Despite Australia’s healthcare industry being ranked as one of the developed world’s most efficient, a new report from Forrester, commissioned by Salesforce, has found more than half of Australian healthcare providers have inefficient hospital-to-patient communication mechanisms and nearly two-thirds are not prepared to meet the engagement demands of patients.

According to the report, Taking the Pulse of Patient Experience: Why Australian Healthcare Must Change, 61% of healthcare providers believe they have ineffective central systems and processes for managing the patient life cycle. This means that more than half (54%) believe they have limited capabilities to gain meaningful insights from patient data related to patient service.

Health care is struggling to offer patients the same levels of service and personalisation they have come to expect in other aspects of life. The new model for digital health is patient-centric and holistic, offering a single point of engagement for patient data and often integrating with a patient’s own mobile health apps and wearables to track and monitor personal health data.

Dr Joshua Newman, Salesforce’s Chief Medical Officer, said, “While patients expect to connect with companies through personalised, modern, mobile, social and intelligent technologies, health care has been slow to adapt. It’s clearer now more than ever that healthcare providers need to manage patients in new ways. Patient experience technology can help make them feel better cared for, more engaged and healthier as a result.”

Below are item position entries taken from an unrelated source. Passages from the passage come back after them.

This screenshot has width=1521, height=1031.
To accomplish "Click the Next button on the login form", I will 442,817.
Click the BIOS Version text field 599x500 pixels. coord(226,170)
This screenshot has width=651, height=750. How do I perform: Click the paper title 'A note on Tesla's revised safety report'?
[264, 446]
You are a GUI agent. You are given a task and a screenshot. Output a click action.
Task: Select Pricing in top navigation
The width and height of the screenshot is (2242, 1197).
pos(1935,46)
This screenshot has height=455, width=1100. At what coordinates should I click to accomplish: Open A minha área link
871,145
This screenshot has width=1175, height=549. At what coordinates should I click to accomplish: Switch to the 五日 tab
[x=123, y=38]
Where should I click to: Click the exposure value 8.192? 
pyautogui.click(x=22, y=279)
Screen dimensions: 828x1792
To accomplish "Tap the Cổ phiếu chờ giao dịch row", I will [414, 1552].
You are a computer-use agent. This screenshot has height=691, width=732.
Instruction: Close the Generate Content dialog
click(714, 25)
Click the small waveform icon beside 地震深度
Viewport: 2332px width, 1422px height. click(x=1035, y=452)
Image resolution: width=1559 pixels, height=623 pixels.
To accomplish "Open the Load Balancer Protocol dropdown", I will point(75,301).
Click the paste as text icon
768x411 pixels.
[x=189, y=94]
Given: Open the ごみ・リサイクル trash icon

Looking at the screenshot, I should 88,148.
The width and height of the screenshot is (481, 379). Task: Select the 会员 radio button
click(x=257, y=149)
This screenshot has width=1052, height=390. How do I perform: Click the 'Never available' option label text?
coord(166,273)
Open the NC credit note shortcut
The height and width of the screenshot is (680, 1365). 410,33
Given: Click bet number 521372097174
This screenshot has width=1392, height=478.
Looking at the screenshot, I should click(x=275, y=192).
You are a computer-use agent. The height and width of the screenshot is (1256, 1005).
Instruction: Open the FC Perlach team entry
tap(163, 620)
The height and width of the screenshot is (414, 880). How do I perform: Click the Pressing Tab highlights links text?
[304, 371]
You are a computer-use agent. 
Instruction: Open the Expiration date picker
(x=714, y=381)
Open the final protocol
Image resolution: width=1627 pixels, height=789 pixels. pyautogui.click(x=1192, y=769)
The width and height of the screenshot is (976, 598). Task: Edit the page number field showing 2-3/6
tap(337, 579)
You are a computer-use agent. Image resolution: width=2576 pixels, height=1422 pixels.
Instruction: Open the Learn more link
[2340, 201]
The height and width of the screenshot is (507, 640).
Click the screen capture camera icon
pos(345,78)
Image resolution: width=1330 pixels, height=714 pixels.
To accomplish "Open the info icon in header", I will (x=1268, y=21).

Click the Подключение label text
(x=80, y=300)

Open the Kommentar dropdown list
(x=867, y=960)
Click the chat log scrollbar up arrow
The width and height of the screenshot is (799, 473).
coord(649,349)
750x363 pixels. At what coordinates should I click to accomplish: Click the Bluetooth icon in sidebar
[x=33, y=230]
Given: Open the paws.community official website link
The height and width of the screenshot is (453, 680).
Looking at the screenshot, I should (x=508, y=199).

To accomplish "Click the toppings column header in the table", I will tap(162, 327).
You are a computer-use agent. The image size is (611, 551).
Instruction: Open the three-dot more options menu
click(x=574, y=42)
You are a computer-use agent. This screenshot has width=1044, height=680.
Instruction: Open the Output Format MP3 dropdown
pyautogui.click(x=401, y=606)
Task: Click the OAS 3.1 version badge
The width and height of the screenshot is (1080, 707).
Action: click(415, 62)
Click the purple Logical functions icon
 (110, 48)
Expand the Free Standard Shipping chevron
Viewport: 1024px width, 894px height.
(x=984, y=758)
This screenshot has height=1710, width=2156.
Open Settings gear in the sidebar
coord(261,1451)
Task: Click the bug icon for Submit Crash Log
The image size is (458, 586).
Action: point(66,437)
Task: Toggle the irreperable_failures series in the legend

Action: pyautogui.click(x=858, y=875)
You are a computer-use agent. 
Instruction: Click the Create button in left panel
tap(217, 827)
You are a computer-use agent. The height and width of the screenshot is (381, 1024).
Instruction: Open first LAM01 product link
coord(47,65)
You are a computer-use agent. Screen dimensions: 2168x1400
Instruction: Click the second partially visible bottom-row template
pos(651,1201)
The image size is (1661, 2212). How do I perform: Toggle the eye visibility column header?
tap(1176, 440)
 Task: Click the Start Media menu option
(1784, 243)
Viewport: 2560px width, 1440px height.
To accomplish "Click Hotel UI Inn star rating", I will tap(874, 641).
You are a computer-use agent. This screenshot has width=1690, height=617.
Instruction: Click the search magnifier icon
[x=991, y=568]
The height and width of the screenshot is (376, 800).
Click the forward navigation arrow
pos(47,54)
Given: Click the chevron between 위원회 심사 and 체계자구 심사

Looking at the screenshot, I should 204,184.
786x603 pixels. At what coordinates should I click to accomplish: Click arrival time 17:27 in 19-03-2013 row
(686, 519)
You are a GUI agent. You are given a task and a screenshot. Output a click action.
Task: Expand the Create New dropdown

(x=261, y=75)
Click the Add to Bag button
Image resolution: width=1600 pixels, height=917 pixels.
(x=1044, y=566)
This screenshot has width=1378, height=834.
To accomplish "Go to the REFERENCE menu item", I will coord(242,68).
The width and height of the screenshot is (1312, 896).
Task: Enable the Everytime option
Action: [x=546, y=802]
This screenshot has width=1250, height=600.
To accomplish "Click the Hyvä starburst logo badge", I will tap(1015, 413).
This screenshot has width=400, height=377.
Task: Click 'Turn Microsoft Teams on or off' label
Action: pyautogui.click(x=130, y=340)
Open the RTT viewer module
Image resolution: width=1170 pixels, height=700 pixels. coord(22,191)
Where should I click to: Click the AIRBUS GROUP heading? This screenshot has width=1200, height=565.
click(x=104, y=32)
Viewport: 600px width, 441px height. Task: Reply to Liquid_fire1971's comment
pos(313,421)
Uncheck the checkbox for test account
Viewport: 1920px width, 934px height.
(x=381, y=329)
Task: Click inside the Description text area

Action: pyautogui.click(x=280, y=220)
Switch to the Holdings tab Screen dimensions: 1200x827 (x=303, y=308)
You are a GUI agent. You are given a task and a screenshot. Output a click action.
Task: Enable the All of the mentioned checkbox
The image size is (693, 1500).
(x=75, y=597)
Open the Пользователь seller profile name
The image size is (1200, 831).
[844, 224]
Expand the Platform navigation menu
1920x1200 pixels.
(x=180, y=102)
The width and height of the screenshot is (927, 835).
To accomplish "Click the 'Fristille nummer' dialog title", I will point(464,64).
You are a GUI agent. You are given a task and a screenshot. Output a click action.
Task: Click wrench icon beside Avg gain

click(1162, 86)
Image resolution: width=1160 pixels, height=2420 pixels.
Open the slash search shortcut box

Dr Joshua Newman. Image credit: ©Salesforce

Patient experience technology is effective in reducing patient waiting times and patient complaints, increasing patient satisfaction towards hospital services and scaling their patient data management capabilities with actionable insights for frontline staff.

Yet the gap between consumer expectations of technology and industry usage of data doesn’t exist solely between patient and provider: there appears to be a gap within healthcare providers themselves on their offerings.

Ninety per cent of the healthcare providers surveyed in the Salesforce report are planning to implement, expand or have implemented patient experience technologies. Yet nearly half (48%) do not realise the financial value of using patient experience technologies, while more than a third (38%) are not aware of any patient experience technologies in their hospitals.

Despite the work still required, there are success stories on the Australian healthcare landscape. Cochlear was formed to develop the multichannel cochlear implant and now holds two-thirds of worldwide hearing implant patents while furnishing more than a quarter of a million patients with hearing aids.

Driven by a need to tackle the significant lack of awareness of hearing loss and treatment options, the company sought to supplement its engineering prowess with a leading customer experience for people with hearing loss.

To drive this vision, Cochlear used cloud-based technology, including predictive intelligence, digital marketing and mobile apps to build a global community of customers who use its implants everywhere in the world, who are also willing to share their experiences of the product.

This data also helped Cochlear to interact with the professional community of surgeons, audiologists and clinicians. It empowered them to have complete conversations based on a good understanding of each customer’s circumstances. And, it’s shifting the conversations from transactional to strategic.

In addition to its primary website, the company also created a hearing awareness website. It is aimed at people who suspect they may have hearing difficulties but aren’t yet ready to seek professional help. With the agreement of website visitors, Cochlear One provides opportunities for them to receive targeted advice and support, so they can advance on their journey to better hearing health based on their personal hearing needs.

Cochlear’s story highlights how technology and professional partners can deliver this connected customer experience that is highly personalised to individual customers’ and patient’s needs.

As Australia’s population ages at a rapid pace, it puts pressure on a health sector encumbered by legacy systems, manual processes and outdated technology. Through patient experience technology, healthcare providers can focus on their patients and be assured that the patient journey is smooth, intuitive and informed.